Alaska Communications Systems Group Inc. has a market cap of $401.5 million; its shares were traded at around $9.01 with and P/S ratio of 1.2. The dividend yield of Alaska Communications Systems Group Inc. stocks is 9.5%.

Highlight of Business Operations:

Retail: Declines in retail switched access lines in service during 2010 were concentrated in the residential market which we believe was impacted by wireless substitution and the turndown of payphone lines as part of a business rationalization initiative. Retail revenue decreased in the three months ended June 30, 2010 over June 30, 2009, primarily due to a $0.5 million decline in local exchange revenue associated with residential line losses and a $0.1 million decline in long distance sales. These losses were offset, in part, by a $0.3 million increase in revenue from our existing Internet Service Provider (ISP) subscriber base and a $0.1 million increase in customer premise equipment (CPE) sales to businesses.

Wireless revenue declined $0.3 million in the three months ended June 30, 2010, as compared to the prior year period ended June 30, 2009, driven by a decrease of $2.2 million in recurring service plan revenue attributable to lower subscribers, and a $0.3 million decline in handset and accessory sales. These decreases were offset, in part, by a $1.6 million increase in roaming revenue, which benefited from the expansion of our 3G data network as we execute a build plan that will increase the number of EVDO Rev A capable cell sites by approximately 50% in 2010; and a $0.6 million increase in Competitive Eligible Telecommunications Carrier (CETC) revenue.

Cost of Services and Sales Wireline cost of services and sales decreased $2.3 million due to declines of $1.6 million in labor, $0.6 million in ISP access and leased circuits, $0.6 million in maintenance contracts, $0.2 million in maintenance paystation expense, and $0.1 million in land and building related charges. These decreases are partially offset by increases of $0.6 million in LD COGS and $0.5 million in advanced network services expense.

Enterprise: Enterprise revenue increased $0.7 million with higher data revenue of $3.4 million offset, in part, by a $1.5 million decline from an expired capacity exchange agreement and a $1.2 million reduction in carrier voice revenue.

Wireless revenue declined $3.0 million in the six months ended June 30, 2010, as compared to the prior year period ended June 30, 2009, driven by a decrease of $3.5 million in recurring service plan revenue attributable to lower subscribers, a $0.6 million decline in CETC revenue, and a $0.7 million decline in handset and accessory sales.
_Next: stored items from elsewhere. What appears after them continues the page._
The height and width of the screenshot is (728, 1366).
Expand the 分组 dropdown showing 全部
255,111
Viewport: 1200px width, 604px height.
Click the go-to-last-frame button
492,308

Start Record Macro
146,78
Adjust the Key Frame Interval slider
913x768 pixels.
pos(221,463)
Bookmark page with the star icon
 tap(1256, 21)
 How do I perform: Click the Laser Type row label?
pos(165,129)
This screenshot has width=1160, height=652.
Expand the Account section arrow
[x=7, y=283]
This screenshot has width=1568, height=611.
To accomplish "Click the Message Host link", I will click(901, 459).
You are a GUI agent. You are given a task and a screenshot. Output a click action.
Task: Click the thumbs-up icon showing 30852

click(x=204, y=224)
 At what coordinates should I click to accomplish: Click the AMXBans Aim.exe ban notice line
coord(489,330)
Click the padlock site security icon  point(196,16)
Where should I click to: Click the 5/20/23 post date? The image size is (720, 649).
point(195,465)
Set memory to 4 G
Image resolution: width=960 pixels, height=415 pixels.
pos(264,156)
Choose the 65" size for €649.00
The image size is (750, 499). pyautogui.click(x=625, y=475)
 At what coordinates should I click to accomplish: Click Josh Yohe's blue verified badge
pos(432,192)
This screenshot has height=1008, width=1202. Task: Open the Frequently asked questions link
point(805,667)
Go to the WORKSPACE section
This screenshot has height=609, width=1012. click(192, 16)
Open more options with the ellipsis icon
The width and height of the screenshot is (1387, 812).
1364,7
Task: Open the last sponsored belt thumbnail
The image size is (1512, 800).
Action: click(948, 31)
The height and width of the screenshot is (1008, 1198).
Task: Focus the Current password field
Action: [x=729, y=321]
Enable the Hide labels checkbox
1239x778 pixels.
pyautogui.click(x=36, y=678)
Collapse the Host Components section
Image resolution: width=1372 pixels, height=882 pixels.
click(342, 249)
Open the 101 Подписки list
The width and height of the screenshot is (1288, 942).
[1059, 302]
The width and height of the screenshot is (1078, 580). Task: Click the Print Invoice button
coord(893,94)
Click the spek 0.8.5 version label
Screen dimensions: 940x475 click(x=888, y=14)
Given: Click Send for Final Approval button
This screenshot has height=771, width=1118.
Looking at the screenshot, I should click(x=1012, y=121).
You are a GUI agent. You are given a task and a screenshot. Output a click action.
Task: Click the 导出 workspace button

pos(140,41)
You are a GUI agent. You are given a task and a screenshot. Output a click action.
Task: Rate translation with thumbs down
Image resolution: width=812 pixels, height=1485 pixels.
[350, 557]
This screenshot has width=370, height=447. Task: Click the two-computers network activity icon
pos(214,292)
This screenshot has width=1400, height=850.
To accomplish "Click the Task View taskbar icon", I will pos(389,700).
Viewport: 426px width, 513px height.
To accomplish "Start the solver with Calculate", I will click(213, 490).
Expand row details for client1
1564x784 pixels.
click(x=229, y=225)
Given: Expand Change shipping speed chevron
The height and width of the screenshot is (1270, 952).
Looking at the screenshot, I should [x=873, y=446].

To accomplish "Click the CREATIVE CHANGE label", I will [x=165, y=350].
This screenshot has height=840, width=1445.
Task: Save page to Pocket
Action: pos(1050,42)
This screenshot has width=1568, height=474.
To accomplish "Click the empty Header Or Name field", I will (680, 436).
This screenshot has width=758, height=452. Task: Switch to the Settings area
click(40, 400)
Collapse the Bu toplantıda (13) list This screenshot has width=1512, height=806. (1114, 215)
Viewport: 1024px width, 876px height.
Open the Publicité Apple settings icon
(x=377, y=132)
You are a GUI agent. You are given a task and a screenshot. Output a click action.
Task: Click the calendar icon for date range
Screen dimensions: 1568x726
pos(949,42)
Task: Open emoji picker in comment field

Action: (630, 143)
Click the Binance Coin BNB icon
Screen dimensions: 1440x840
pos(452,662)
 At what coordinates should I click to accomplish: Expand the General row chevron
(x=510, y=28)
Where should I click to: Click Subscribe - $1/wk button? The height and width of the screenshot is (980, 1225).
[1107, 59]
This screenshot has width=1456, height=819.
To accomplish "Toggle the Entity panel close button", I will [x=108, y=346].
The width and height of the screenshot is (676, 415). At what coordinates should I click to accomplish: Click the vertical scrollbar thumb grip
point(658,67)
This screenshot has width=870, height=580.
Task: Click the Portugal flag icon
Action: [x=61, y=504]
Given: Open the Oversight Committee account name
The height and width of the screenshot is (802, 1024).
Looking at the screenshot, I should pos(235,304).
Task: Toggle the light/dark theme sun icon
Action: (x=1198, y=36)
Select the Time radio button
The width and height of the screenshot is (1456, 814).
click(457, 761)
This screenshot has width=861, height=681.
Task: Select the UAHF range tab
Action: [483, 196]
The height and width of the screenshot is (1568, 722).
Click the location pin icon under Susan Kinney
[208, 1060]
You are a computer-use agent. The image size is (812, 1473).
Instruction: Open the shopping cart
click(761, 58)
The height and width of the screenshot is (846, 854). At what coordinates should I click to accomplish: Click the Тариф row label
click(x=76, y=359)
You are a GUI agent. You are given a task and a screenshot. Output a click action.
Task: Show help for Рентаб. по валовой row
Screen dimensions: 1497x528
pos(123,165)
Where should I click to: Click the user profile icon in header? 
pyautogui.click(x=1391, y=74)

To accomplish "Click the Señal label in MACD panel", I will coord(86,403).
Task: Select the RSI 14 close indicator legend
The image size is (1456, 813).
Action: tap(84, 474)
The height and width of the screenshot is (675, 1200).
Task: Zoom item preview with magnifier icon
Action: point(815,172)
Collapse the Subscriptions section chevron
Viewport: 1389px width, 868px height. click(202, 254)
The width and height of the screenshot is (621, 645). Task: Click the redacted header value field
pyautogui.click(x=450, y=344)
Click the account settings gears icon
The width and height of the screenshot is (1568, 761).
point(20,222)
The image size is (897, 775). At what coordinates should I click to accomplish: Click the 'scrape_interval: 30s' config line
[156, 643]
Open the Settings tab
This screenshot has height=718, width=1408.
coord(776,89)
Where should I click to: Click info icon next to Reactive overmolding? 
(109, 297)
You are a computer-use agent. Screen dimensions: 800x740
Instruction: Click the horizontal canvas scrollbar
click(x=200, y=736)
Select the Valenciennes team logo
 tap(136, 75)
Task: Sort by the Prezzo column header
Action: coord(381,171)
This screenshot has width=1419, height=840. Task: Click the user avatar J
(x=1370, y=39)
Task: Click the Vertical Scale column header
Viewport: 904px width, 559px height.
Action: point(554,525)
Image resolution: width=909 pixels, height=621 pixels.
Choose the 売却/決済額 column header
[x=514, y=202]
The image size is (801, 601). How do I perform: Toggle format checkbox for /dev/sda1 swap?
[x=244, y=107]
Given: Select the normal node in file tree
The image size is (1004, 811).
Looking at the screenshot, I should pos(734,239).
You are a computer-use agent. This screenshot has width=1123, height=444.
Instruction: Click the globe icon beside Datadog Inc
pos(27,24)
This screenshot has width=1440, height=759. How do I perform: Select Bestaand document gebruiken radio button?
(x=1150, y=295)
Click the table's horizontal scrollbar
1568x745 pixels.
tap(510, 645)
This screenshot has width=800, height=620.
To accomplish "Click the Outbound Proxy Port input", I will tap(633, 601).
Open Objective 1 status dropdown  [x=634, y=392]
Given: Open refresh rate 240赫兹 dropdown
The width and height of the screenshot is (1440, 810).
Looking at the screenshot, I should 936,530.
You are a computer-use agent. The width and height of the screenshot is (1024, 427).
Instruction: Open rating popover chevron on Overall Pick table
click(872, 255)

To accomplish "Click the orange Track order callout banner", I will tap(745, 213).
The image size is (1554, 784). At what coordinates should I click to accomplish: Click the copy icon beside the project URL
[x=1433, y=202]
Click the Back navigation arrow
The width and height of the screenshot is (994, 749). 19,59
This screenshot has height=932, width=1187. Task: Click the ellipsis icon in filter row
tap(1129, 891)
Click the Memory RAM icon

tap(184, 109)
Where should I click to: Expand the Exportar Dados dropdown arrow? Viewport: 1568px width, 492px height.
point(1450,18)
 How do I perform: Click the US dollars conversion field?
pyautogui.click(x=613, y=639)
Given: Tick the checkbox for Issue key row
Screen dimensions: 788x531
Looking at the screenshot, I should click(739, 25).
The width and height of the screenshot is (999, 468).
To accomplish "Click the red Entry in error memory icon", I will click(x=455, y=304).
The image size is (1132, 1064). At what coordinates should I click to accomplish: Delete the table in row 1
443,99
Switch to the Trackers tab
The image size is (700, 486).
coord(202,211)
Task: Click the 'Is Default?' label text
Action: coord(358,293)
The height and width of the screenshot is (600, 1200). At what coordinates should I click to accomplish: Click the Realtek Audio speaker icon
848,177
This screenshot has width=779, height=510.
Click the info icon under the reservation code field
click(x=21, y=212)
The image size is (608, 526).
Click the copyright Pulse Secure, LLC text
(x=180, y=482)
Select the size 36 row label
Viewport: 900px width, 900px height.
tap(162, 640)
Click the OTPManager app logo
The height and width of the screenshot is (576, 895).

These decreases were offset by a $2.0 million increase in roaming revenue, which benefited from the expansion of our 3G data network as we execute a build out plan to increase the number of EVDO Rev A capable cell sites by approximately 50% in 2010.

Cost of Services and Sales Wireline cost of services and sales decreased $2.6 million due to declines of $2.9 million in labor, $0.4 million in ISP access and leased circuits, $0.6 million in maintenance contracts, $0.2 million in maintenance paystation expense, and $0.4 million in land and building related charges. These decreases are partially offset by increases of $1.4 million in LD COGS and $0.8 million in advanced network services expense.